Nothing but the lines from the one containing "Image resolution: width=789" through the last line of the records belongs in the answer, copied exactly and with the pictures left out.
· · · ·
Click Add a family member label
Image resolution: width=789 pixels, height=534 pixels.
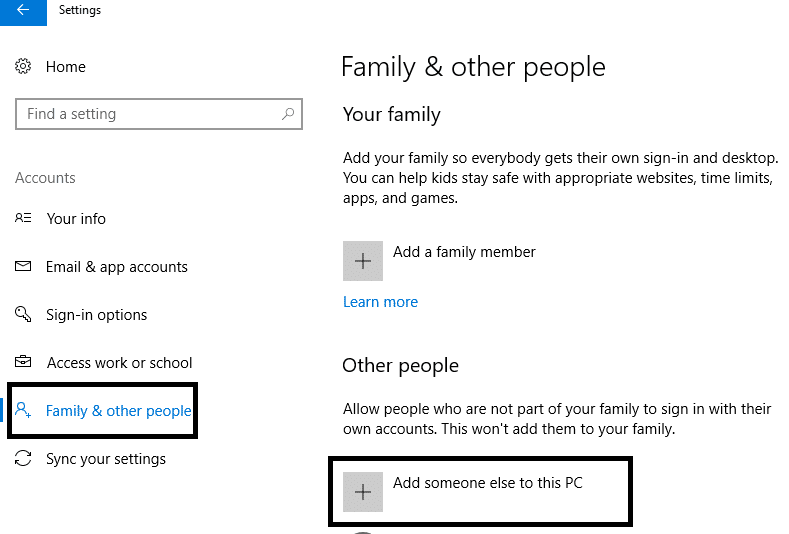[464, 252]
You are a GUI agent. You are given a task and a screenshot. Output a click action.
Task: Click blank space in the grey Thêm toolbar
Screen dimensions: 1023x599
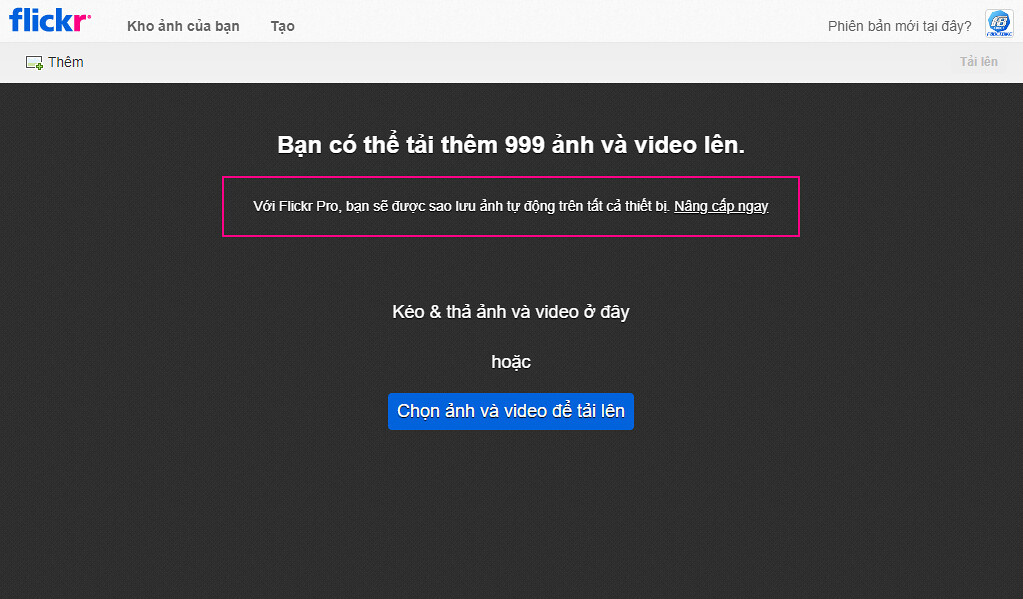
· · · ·
◆ EXERCISE ANSWER
Image resolution: width=789 pixels, height=534 pixels.
[464, 252]
You are a GUI agent. You are given a task and a screenshot. Output a click action.
Task: Click blank space in the grey Thêm toolbar
Screen dimensions: 1023x599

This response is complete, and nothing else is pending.